Trump: el desierto y el espejismo

Ciudad de México /

Algunos críticos de Donald Trump en Estados Unidos piensan que su triunfo electoral refleja el lado oscuro del alma estadunidense. El análisis no remite a una ideología sino a una personalidad: si los electores votaron por un narcisista, misógino y racista, un empresario tramposo que arrastra demandas al por mayor, es porque en el fondo eso son o quieren ser. Achacar todo eso a Trump, por cierto, no es especular; es describirlo a partir del autorretrato público del hombre cruel que desprecia a los débiles y a quien la justicia de su país ha condenado por varios crímenes.

La oscuridad que atribuyen al espíritu de su nación existe en las minorías de desquiciados que lo veneran: los QAnon, Oath Keepers o Proud Boys, que lo consideran un profeta enviado al mundo a redimir sus pecados o un líder providencial que lucha por reivindicar los valores perdidos del país blanco y protestante desplazado por el pluralismo étnico y religioso. Pero es un saco que no le queda al segmento mayoritario de pragmáticos que resienten la carestía o la inmigración ilegal, quieren aislacionismo proteccionista, no están listos para ser gobernados por una mujer, detestan el wokismo y prefirieren taparse la nariz o los ojos y votar por alguien que suponen un buen administrador. Y en esta parte del electorado caben —o se traslapan con ella— los evangélicos que juzgan buen cristiano a una persona cuya biografía es ostensiblemente irreligiosa e inmoral, los obreros que ven como luchador social a un plutócrata que baja impuestos a los millonarios, los enemigos del establishment que siguen a un conspicuo producto del elitismo, los censores de fake news que admiran a un mentiroso compulsivo. ¿Las credenciales de decencia de estos votantes son parapeto de las tinieblas que anhelan?
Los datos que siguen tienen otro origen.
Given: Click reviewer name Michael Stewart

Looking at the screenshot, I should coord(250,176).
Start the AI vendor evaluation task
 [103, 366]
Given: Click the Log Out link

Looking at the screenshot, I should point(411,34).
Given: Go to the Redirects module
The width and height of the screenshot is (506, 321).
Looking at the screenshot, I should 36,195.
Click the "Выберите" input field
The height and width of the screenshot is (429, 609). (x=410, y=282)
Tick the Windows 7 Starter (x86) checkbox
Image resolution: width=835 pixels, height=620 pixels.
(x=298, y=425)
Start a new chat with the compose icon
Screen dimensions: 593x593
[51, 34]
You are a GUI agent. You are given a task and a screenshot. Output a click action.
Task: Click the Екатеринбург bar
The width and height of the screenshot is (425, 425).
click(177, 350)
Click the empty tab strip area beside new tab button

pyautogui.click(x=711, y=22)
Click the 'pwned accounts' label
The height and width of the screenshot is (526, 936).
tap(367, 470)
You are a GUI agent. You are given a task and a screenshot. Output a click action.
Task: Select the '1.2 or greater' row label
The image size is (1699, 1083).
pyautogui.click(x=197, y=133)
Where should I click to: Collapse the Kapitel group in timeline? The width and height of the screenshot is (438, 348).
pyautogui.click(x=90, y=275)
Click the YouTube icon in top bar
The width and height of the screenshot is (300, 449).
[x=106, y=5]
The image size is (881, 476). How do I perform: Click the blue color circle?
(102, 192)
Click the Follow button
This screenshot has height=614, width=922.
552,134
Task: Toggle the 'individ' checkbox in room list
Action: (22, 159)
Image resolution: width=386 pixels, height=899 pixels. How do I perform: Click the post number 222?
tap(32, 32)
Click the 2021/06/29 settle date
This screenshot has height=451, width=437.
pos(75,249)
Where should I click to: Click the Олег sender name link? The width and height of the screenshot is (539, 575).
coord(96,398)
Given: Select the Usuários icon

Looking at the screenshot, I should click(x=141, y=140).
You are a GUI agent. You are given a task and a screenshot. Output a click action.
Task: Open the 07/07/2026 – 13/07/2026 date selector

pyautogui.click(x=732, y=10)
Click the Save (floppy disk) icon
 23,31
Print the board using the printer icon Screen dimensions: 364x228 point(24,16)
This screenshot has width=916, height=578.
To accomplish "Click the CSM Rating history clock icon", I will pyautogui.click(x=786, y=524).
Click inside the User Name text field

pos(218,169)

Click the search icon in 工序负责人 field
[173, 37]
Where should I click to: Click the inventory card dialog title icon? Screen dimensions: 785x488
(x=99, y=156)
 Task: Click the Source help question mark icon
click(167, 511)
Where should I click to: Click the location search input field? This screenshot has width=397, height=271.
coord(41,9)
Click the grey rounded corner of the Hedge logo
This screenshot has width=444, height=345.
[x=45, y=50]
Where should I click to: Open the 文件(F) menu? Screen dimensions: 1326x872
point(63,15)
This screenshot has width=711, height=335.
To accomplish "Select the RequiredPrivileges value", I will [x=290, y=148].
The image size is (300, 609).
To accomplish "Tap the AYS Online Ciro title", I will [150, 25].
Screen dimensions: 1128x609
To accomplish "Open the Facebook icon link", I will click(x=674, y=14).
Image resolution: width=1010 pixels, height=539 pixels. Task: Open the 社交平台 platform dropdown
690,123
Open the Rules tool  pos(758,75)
No lo creo.

Tengo para mí que se trata de algo que puede denominarse post racionalidad. La gente está enojada —yo digo que vivimos la era de la ira— y aclama como redentor al primer outsider antisistema que comparta y abandere su rabia. Las sociedades del siglo XXI vienen de un largo peregrinaje por el desierto de la desigualdad y el engaño. Han padecido tantas desilusiones y tienen tanta sed de equidad y verdad que se rinden ante el primer espejismo de demagogia. Paradójicamente, el escepticismo las ha vuelto crédulas. En Estados Unidos, el engañador suscitó autoengaño: ese señor que era egoísta y corrupto —piensan sus seguidores, o mejor dicho sienten— se ha vuelto un héroe altruista que rema contra la corriente del miasma político. Puede haber sido una persona disoluta y trapacera pero ha cambiado, ha decidido renunciar a una vida cómoda para guiarnos. No fue el miedo a ir a la cárcel lo que lo movió en su segunda campaña —es víctima de una persecución para detener su regreso a la Casa Blanca, pues no es posible que haya cometido tantos delitos—: fue la epifanía del renacido dispuesto, si es necesario, a inmolarse por nosotros. ¿Acaso no dio ya parte de su oreja?

El fenómeno Trump, eso que llevó a millones de mujeres y de latinos a reelegirlo, es a fin de cuentas emocional. Por eso me inquieta imaginar qué harán esas multitudes indignadas cuando se den cuenta de que su adalid es un manipulador más, un embaucador de peor calaña que todos los que llegaron antes al poder.